● **TASK DESCRIPTION**
Are you able to quote each entry exactly as written?

^^^^^^^^^^^^^^^^

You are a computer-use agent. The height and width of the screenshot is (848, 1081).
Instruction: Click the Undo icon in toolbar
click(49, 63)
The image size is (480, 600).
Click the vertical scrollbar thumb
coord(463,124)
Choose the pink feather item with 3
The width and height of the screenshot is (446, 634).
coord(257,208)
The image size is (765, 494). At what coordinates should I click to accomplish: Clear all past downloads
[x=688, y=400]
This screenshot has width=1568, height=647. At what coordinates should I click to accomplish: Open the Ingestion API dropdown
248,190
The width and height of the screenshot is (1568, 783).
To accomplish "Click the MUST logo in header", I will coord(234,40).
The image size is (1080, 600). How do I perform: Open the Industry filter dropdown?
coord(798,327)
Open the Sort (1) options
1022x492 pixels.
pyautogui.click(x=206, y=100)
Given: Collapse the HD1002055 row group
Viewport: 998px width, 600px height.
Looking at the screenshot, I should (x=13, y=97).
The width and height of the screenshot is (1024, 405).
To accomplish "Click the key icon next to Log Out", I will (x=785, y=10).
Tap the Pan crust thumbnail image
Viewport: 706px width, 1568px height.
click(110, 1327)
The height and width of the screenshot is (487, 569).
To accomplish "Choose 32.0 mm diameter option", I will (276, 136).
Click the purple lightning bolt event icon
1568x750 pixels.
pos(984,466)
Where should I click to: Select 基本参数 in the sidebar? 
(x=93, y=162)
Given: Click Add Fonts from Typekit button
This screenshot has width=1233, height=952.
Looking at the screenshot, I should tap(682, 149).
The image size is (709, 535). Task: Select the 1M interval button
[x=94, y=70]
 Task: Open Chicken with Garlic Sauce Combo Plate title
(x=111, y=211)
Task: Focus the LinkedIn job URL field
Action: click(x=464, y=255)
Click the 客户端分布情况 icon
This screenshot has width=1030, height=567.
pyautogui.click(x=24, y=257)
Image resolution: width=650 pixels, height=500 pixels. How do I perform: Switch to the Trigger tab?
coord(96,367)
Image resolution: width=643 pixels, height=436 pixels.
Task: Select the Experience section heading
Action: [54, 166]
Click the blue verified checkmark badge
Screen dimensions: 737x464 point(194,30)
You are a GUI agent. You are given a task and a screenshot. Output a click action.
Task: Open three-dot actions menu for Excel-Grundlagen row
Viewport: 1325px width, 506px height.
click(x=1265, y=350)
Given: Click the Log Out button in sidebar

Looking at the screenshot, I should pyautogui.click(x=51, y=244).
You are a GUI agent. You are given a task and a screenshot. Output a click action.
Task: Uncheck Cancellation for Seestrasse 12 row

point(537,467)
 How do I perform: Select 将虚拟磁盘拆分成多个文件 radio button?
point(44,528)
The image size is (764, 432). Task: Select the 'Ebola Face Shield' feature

^^^^^^^^^^^^^^^^

● **EXERCISE RESULT**
You are a computer-use agent. The height and width of the screenshot is (848, 1081).
Instruction: Click the Undo icon in toolbar
click(49, 63)
The image size is (480, 600).
Click the vertical scrollbar thumb
coord(463,124)
Choose the pink feather item with 3
The width and height of the screenshot is (446, 634).
coord(257,208)
The image size is (765, 494). At what coordinates should I click to accomplish: Clear all past downloads
[x=688, y=400]
This screenshot has width=1568, height=647. At what coordinates should I click to accomplish: Open the Ingestion API dropdown
248,190
The width and height of the screenshot is (1568, 783).
To accomplish "Click the MUST logo in header", I will coord(234,40).
The image size is (1080, 600). How do I perform: Open the Industry filter dropdown?
coord(798,327)
Open the Sort (1) options
1022x492 pixels.
pyautogui.click(x=206, y=100)
Given: Collapse the HD1002055 row group
Viewport: 998px width, 600px height.
Looking at the screenshot, I should (x=13, y=97).
The width and height of the screenshot is (1024, 405).
To accomplish "Click the key icon next to Log Out", I will (x=785, y=10).
Tap the Pan crust thumbnail image
Viewport: 706px width, 1568px height.
click(110, 1327)
The height and width of the screenshot is (487, 569).
To accomplish "Choose 32.0 mm diameter option", I will (276, 136).
Click the purple lightning bolt event icon
1568x750 pixels.
pos(984,466)
Where should I click to: Select 基本参数 in the sidebar? 
(x=93, y=162)
Given: Click Add Fonts from Typekit button
This screenshot has width=1233, height=952.
Looking at the screenshot, I should tap(682, 149).
The image size is (709, 535). Task: Select the 1M interval button
[x=94, y=70]
 Task: Open Chicken with Garlic Sauce Combo Plate title
(x=111, y=211)
Task: Focus the LinkedIn job URL field
Action: click(x=464, y=255)
Click the 客户端分布情况 icon
This screenshot has width=1030, height=567.
pyautogui.click(x=24, y=257)
Image resolution: width=650 pixels, height=500 pixels. How do I perform: Switch to the Trigger tab?
coord(96,367)
Image resolution: width=643 pixels, height=436 pixels.
Task: Select the Experience section heading
Action: [54, 166]
Click the blue verified checkmark badge
Screen dimensions: 737x464 point(194,30)
You are a GUI agent. You are given a task and a screenshot. Output a click action.
Task: Open three-dot actions menu for Excel-Grundlagen row
Viewport: 1325px width, 506px height.
click(x=1265, y=350)
Given: Click the Log Out button in sidebar

Looking at the screenshot, I should pyautogui.click(x=51, y=244).
You are a GUI agent. You are given a task and a screenshot. Output a click action.
Task: Uncheck Cancellation for Seestrasse 12 row

point(537,467)
 How do I perform: Select 将虚拟磁盘拆分成多个文件 radio button?
point(44,528)
The image size is (764, 432). Task: Select the 'Ebola Face Shield' feature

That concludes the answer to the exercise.